Eu nunca havia levado bolo. Inaugurei a nova
sensação no sábado. Ai como é triste ser esquecida...
E como se não bastasse, hoje aconteceu de
novo. Acho que o sucesso em compromissos particulares e sociais chegou ao fim e
o que era para ter acontecido de forma espaçada na vida, veio à galope, de uma
vez só.
Talvez as pessoas tenham um número X de dribles
para levar durante a vida e como eu não tinha dado nada à minha quota e as
folhas do calendário se apressam, então chegou a hora de acertar os ponteiros.
Mas hoje, por conta disso, sentada no
restaurante da minha vida inteira, pude fazer coisa que há semanas não tinha
oportunidade: olhar o mundo, os mundos. Cada mesa um universo tão particular
que as vezes dá pra duvidar que fazemos parte da mesma espécie e ao mesmo tempo
tão igual, que é fácil acreditar que não há diferenças entre os homens.
Da minha mesa de sempre, do meu lugar desde
os primeiros dias, na companhia dos meus infalíveis garçons, a incrível
experiência de abrir os olhos e ver. Gosto de pensar que o São Francisco é
minha Aracataca, lá, e só lá, a fantasia é verdade o tempo todo.

————————

■ O QUE FAZER:
1. Reescreva de forma mais breve o parágrafo do texto sobre levar bolo que começa com "Talvez as pessoas tenham", mantendo as ideias principais.
2. Redigite fielmente um trecho do texto sobre levar bolo: comece nas palavras "E como se não" e pare depois de "entre os homens.".
3. Escreva o que vem a seguir no texto sobre levar bolo, começando logo depois da última frase apresentada.

■ DADOS FORNECIDOS:
————————

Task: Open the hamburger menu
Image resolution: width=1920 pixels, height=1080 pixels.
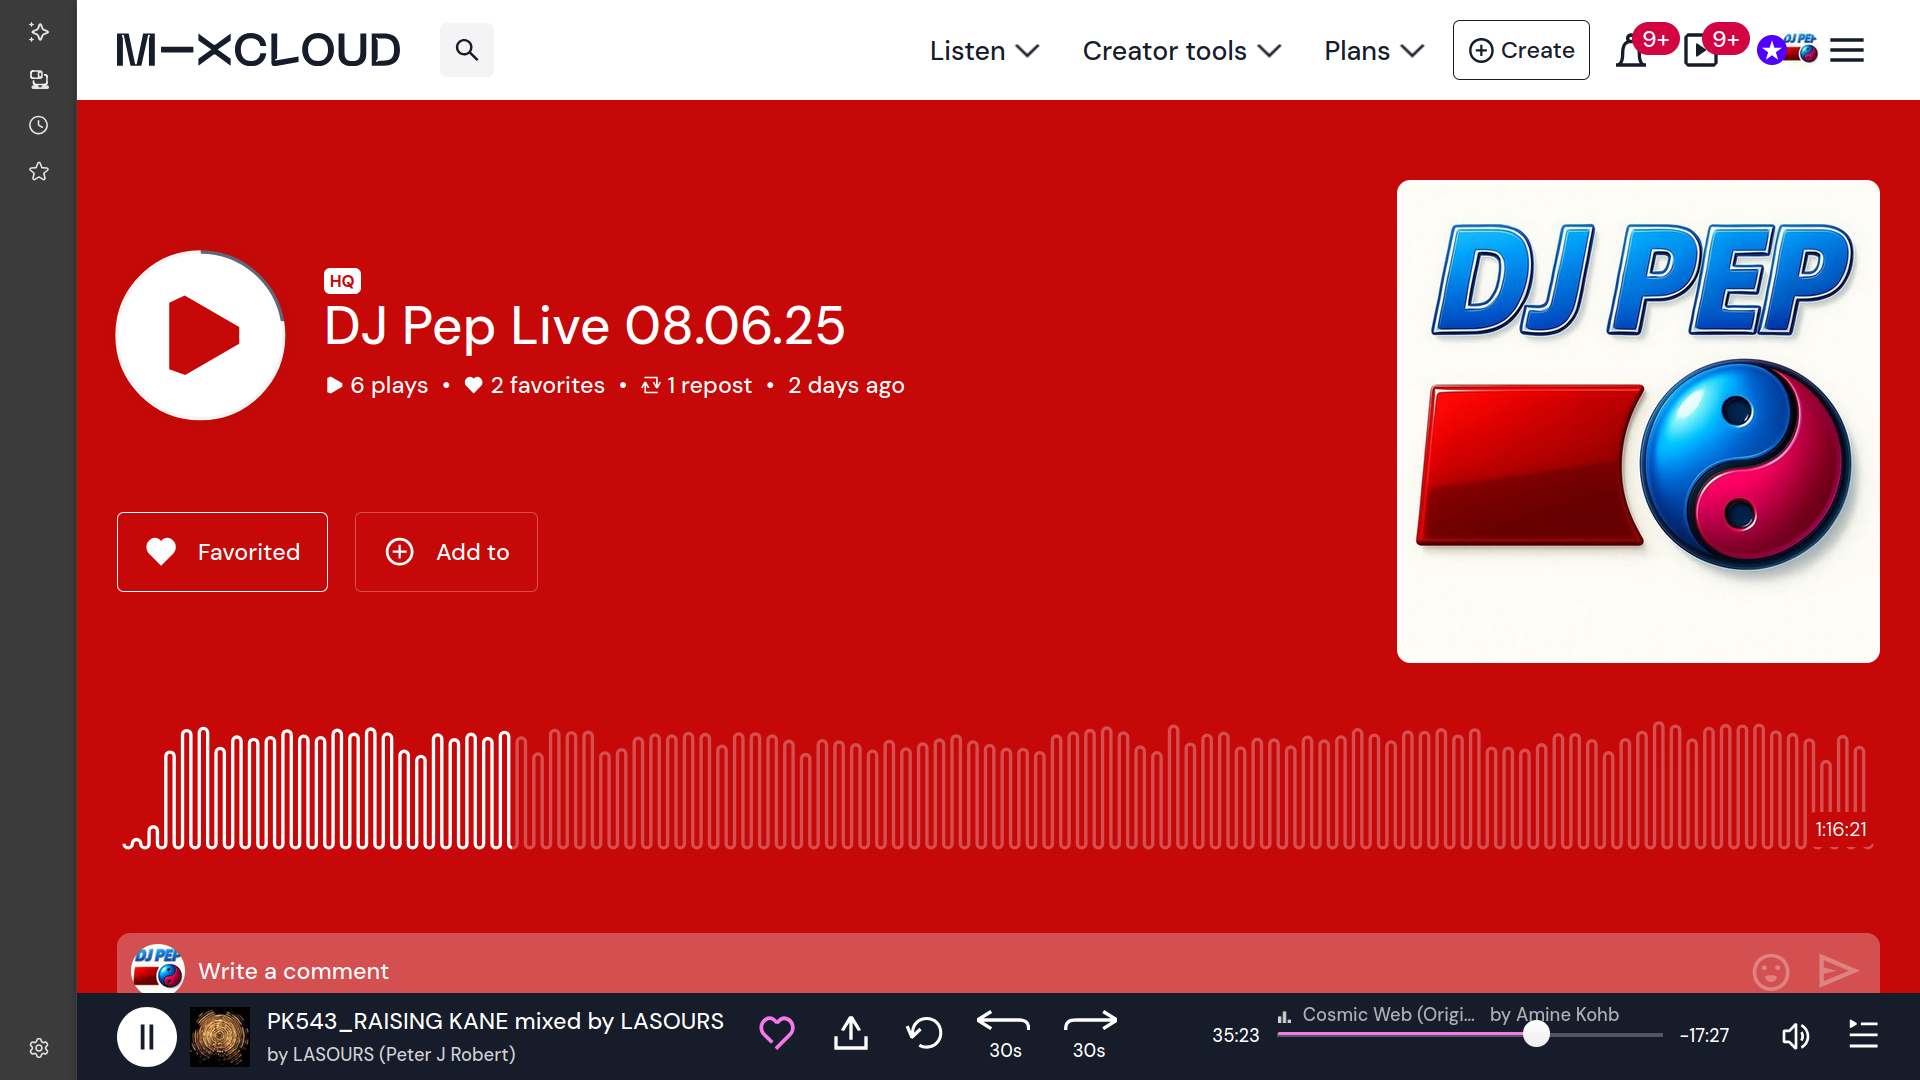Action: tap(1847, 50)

————————

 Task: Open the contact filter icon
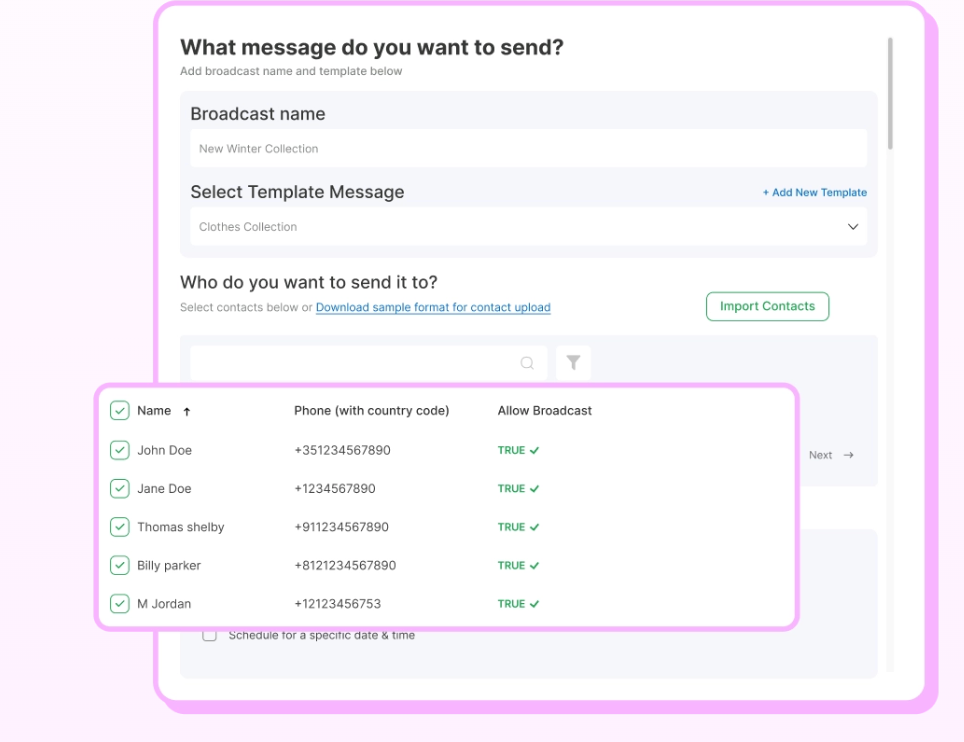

————————

■ RESPOSTAS DO EXERCÍCIO:
1. Talvez cada pessoa tenha um número certo de dribles para levar na vida. Como ainda não havia cumprido nada dessa cota e o tempo passa depressa, chegou a hora de acertar os ponteiros.

2.
E como se não bastasse, hoje aconteceu de
novo. Acho que o sucesso em compromissos particulares e sociais chegou ao fim e
o que era para ter acontecido de forma espaçada na vida, veio à galope, de uma
vez só.
Talvez as pessoas tenham um número X de dribles
para levar durante a vida e como eu não tinha dado nada à minha quota e as
folhas do calendário se apressam, então chegou a hora de acertar os ponteiros.
Mas hoje, por conta disso, sentada no
restaurante da minha vida inteira, pude fazer coisa que há semanas não tinha
oportunidade: olhar o mundo, os mundos. Cada mesa um universo tão particular
que as vezes dá pra duvidar que fazemos parte da mesma espécie e ao mesmo tempo
tão igual, que é fácil acreditar que não há diferenças entre os homens.

3.
O amontoado de tipos e situações refletindo toda
humanidade, em meus, já decretados, cem anos de solidão: homem de peruca, galã
de outros tempos, fila na porta, teto roído por cupim, executivo apressado,
jornal dobrado a fazer companhia ao homem que almoça sozinho, sorriso do rapaz
que flerta, toalhas verdinhas, trabalhadores que passam, leitura do cardápio na
porta, moça de saia curta, rapaz de outros bares, conversa sobre futebol a
oeste e sobre política ao norte, engordurados óculos do Seu Valentin, bigode de
Ruy Barbosa, mulher de riso fácil, funerária do outro lado da rua, sol que bate
na calçada, o Zé a contar da vida, das vidas e jurar aposentadoria para o mês que
vem. Maravilha de diversidade.
Que belo e estranho dia pra se ter alegria!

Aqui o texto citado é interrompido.